Challenges and Recommendations in Assessing Potential Endocrine Disrupting Properties of Metals in Aquatic Organisms.
Kevin V BrixStijn BakenCraig A PolandRonny BlustLouise J PopeCharles R TylerPublished in: Environmental toxicology and chemistry (2023)
New tools and refined frameworks for identifying and regulating endocrine disrupting chemicals (EDCs) are being developed as our scientific understanding of how they work advances. Although focus has largely been on organic chemicals, the potential for metals to act as EDCs in aquatic systems is receiving increasing attention. Metal interactions with the endocrine system are complicated as some metals are essential to physiological systems, including the endocrine system, and non-essential metals can have similar physio-chemical attributes that allow substitution into or interference with these systems. Consequently, elevated metal exposure could potentially cause endocrine disruption, but can also cause indirect effects on the endocrine system via multiple pathways or elicit physiologically appropriate compensatory endocrine mediated responses (endocrine modulation).
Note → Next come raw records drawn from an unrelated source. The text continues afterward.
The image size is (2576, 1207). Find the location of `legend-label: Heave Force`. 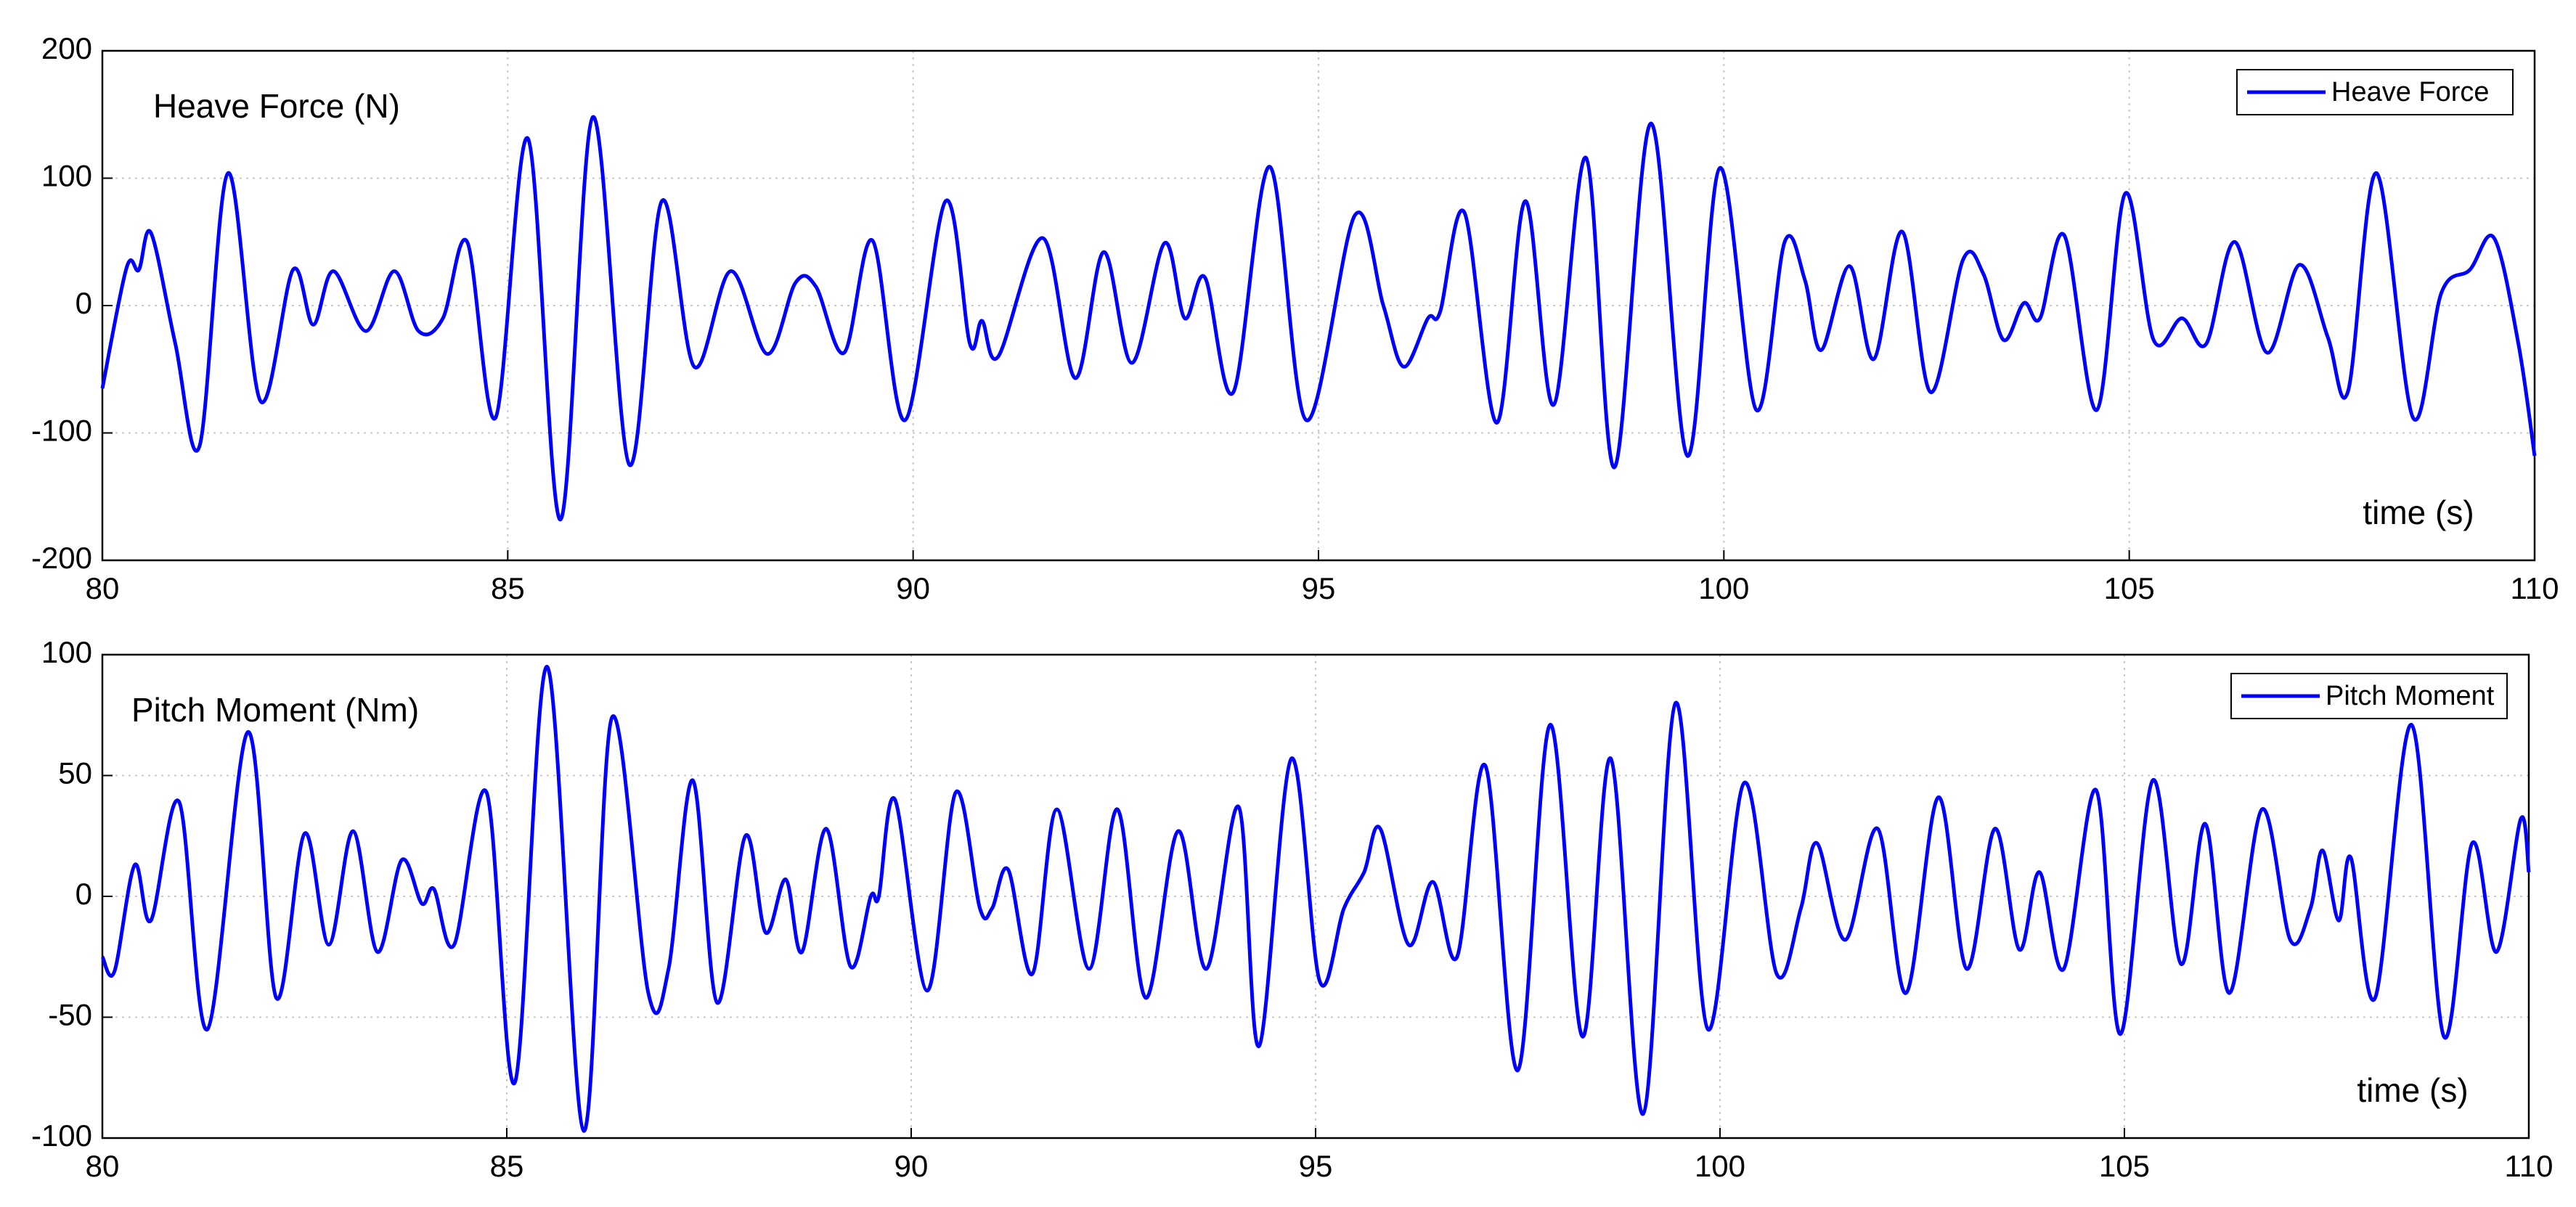

legend-label: Heave Force is located at coordinates (2410, 92).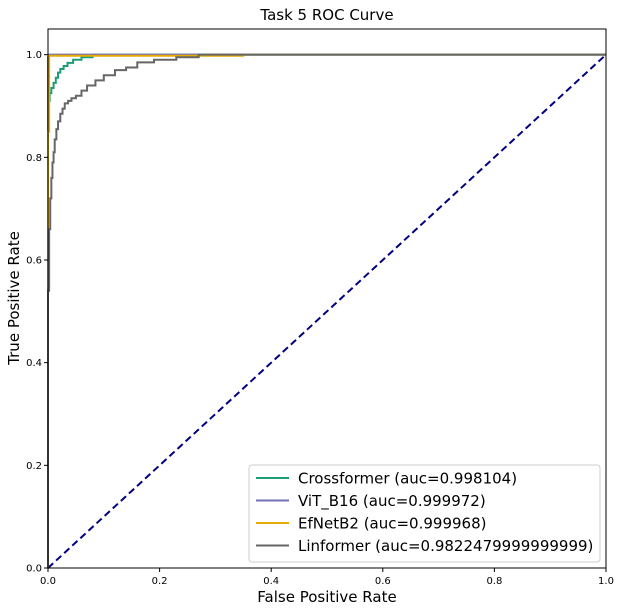  Describe the element at coordinates (383, 582) in the screenshot. I see `x-tick-label: 0.6` at that location.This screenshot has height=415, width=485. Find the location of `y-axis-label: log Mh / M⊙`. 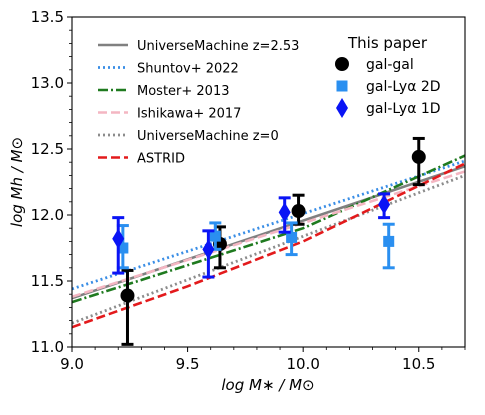

y-axis-label: log Mh / M⊙ is located at coordinates (17, 182).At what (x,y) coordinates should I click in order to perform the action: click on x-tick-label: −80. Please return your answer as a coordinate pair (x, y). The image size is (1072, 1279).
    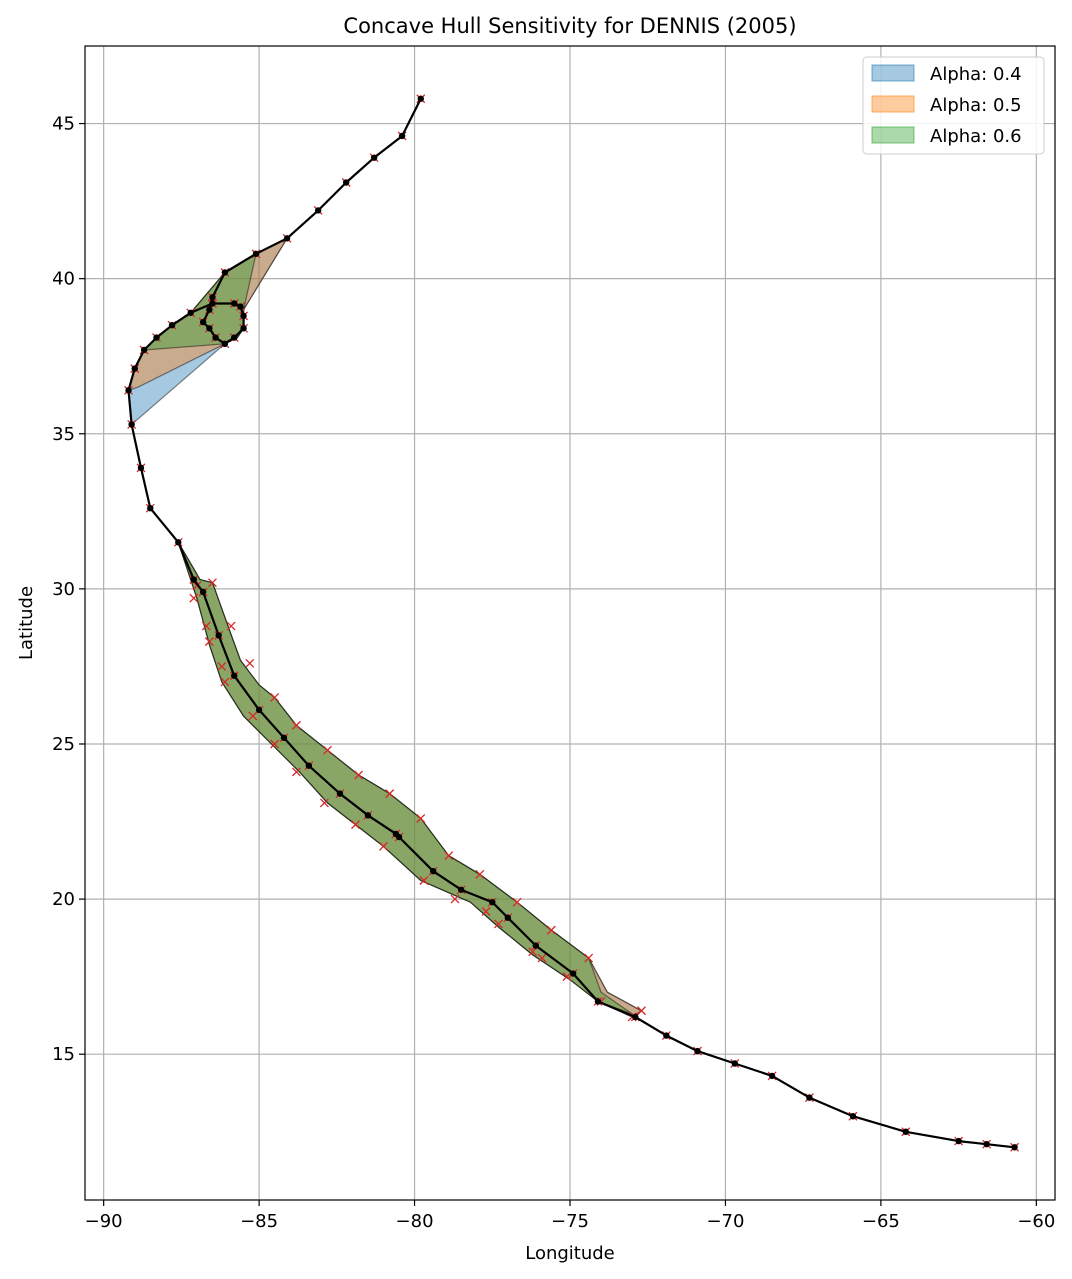
    Looking at the image, I should click on (415, 1222).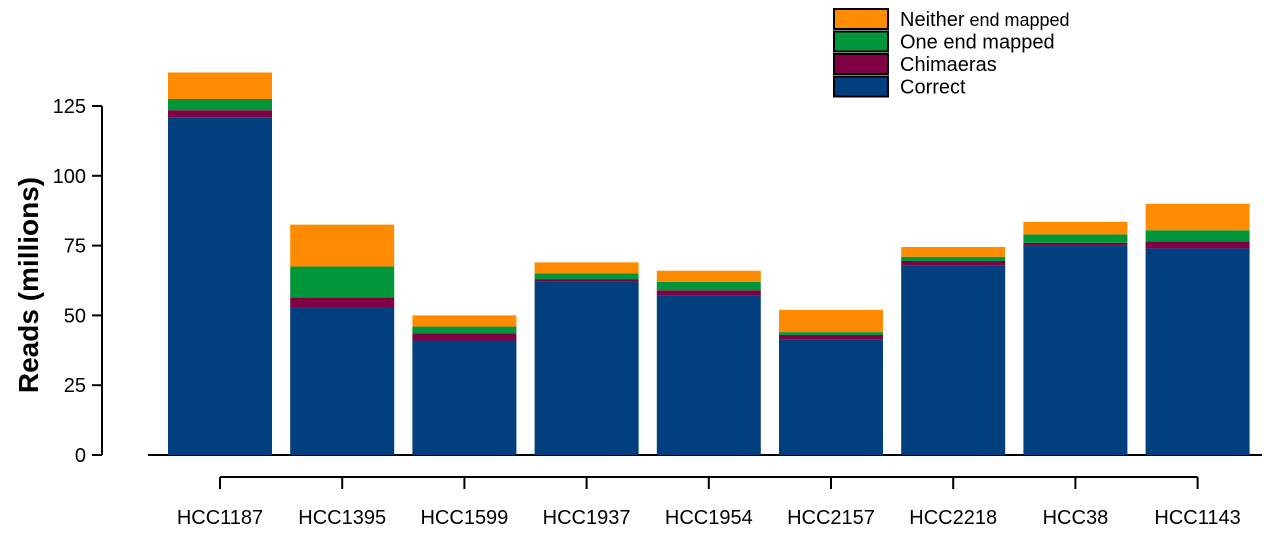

These latter two effects can be confused with, but are clearly not, endocrine disruption. In this paper, we provide several case studies that exemplify the challenges encountered in evaluating the endocrine disrupting (ED) potential of metals followed by recommendations on how to meet them. Given metals have multiple modes of action (MoAs), we recommend assessments use metal-specific adverse outcome pathway networks to ensure accurate causal links are made between MoAs and effects on the endocrine system. We recommend more focus on establishing molecular initiating events for chronic metal toxicity as these are poorly understood and would reduce uncertainty regarding the potential for metals to be EDCs. Finally, more generalized MoAs such as oxidative stress could be involved in metal interactions with the endocrine system, and we suggest it may be experimentally efficient to evaluate these MoAs when ED is inferred. These experiments, however, must provide explicit linkage to the ED endpoints of interest.